Wie zur Hölle machen die Schweden das eigentlich immer wieder? Nachdem schon ihre Landsleute von Portrait vor nicht allzu langer Zeit einen fantastischen Beitrag in derselben Disziplin vorgelegt haben, sind nun In Solitude an der Reihe, dem verblüfften Hörer klarzumachen, wer den retrometallischen Ton angibt. NWOBHM pur ist angesagt auf dem Debütalbum des Fünfers, das unglaublicherweise von den Songs über die (wunderbar erdige) Produktion bis hin zu dem angemessen finsteren Cover in sämtlichen Belangen so daherkommt, als sei das gute Stück durch eine Zeitspalte aus dem Jahr 1983 hierhergebeamt worden.

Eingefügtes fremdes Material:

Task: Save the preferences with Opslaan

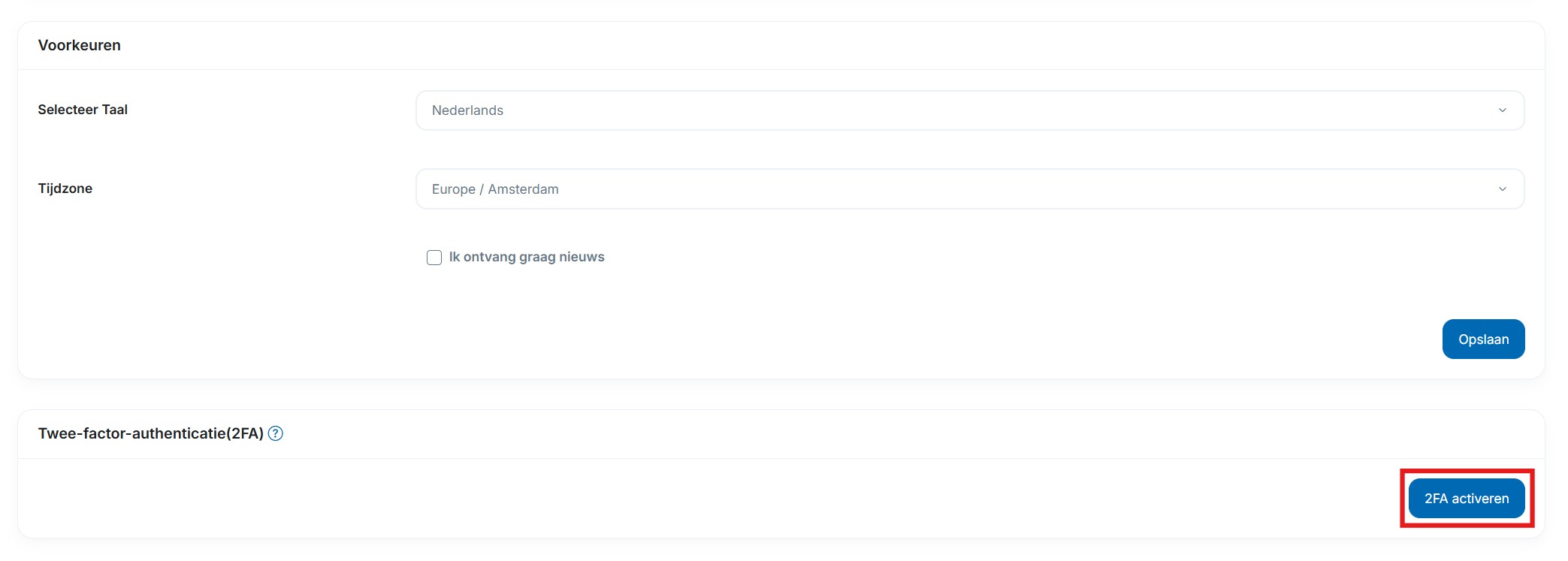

Dabei sind sämtliche acht Songs kleine Perlen ihrer Zunft, und Songtitel wie "Witches Sabbath", "7th Ghost" oder "In The Darkness" weisen schon auf die okkulte Grundstimmung im Sinne der Dänengötter Mercyful Fate hin, die man sich mit den eingangs erwähnten Portrait teilt. In Gegensatz zu diesen bleibt aber der Gesang von Frontmann "Hornper" aber in der Regel in auch für Otto Normalmetaller erträglichen Tonlagen. Das macht die Jungs zwar durchaus eigenständiger, lässt aber für meinen Begriff hie und da den nötigen Wahn, wie ihn etwa der King immer drauf hatte, etwas vermissen.

Auch songwriting - bzw. gitarrentechnisch ist das hier für ein Debüt erstaunlich abgeklärt. Von den üblichen Murray/Smith-Gitarrengaloppeln bis hin zu angemessener okkult-düster tönender Melodik ist alles an Bord, was die üblich ewiggestrigen Zeitgenossen (in Ottos Worten: vier alle!) sich wünschen könnten. Ein Song wie das enorm dynamische, kraftvolle "Temple Of The Unknown" treibt mich ein jedes Mal wieder in den Wahnsinn, und das nicht alleine ob der Tatsache, dass 95% der im Moment in den einschlägigen Publikationen über eine Band wie diese gehypten Katastrophen nicht mal ansatzweise diese Klasse besitzen, dafür aber gefühlte 5000% an Aufmerksamkeit erfahren.

Was soll's. Meine Empfehlung steht. In Solitude MUSS jeder einigermassen interessierte Old-School-Metaller kennen. Basta!